Les échanges internationaux, pour toute industrie, sont facilités par l’évolution technologique, la facilité des moyens de communication et des moyens de transport. L’influence et la dominance américaine dans ce milieu cinématographique sont omniprésentes. Les caractéristiques même du ‘produit américain’ facilitent l’exportation de ces films. La taille de son propre marché domestique lui permet d’obtenir des économies d’échelle importantes et d’amortir une partie importante du coût de production. La prédominance de la langue anglaise procure aussi un avantage important. Le produit intérieur brut (PIB) des pays anglophones est plus élevé que celui des autres pays comme le Japon ou l’Allemagne (Economist, 2008). L’anglais est la langue la plus utilisée dans les zones les plus prospères. L’effet conjugué de la population et du revenu confère un rôle dominant à l’anglais pour l’exportation des films et des émissions de télévision. Le lieu mythologique de Hollywood ou le rêve américain y joue aussi un rôle : la création est assujettie à des intérêts commerciaux, d’où un compromis entre l’action, la facilité de compréhension, les thèmes abordés en surface, la rapidité et la multiplicité des événements et aussi les thèmes récurrents tels que la guerre, l’action, l’amour et le suspense.
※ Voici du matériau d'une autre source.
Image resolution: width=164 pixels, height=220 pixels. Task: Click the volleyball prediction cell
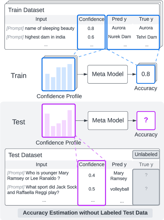(x=119, y=189)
Outre-Atlantique on met l’accent sur les dialogues, aux États-Unis on privilégie le spectaculaire, les effets spéciaux et l’apparence à l’intensité des discours. Le cinéma américain demeure axé sur la promotion de l’American Dream, (liberté, accomplissement personnel, poursuite du bien-être (Ménard, 2004). Le système hollywoodien jouit d’apport de capital financier important et relativement facile à obtenir. L’emprise des majors tels Columbia, MGM, Fox, Warner, Disney, permet non seulement d’accéder à des budgets élevés, mais surtout à un système de promotion et de distribution importants. Les firmes américaines exercent un contrôle important sur l’ensemble du système de distribution tant sur leur marché domestique que sur les marchés étrangers (Brunet & Gornostaeva, 2006).

Tableau 1

Nombre de films produits en Europe, U.S., Japon, Canada et Québec

Nombre de films produits en Europe, U.S., Japon, Canada et Québec

(CFPTA, 2008)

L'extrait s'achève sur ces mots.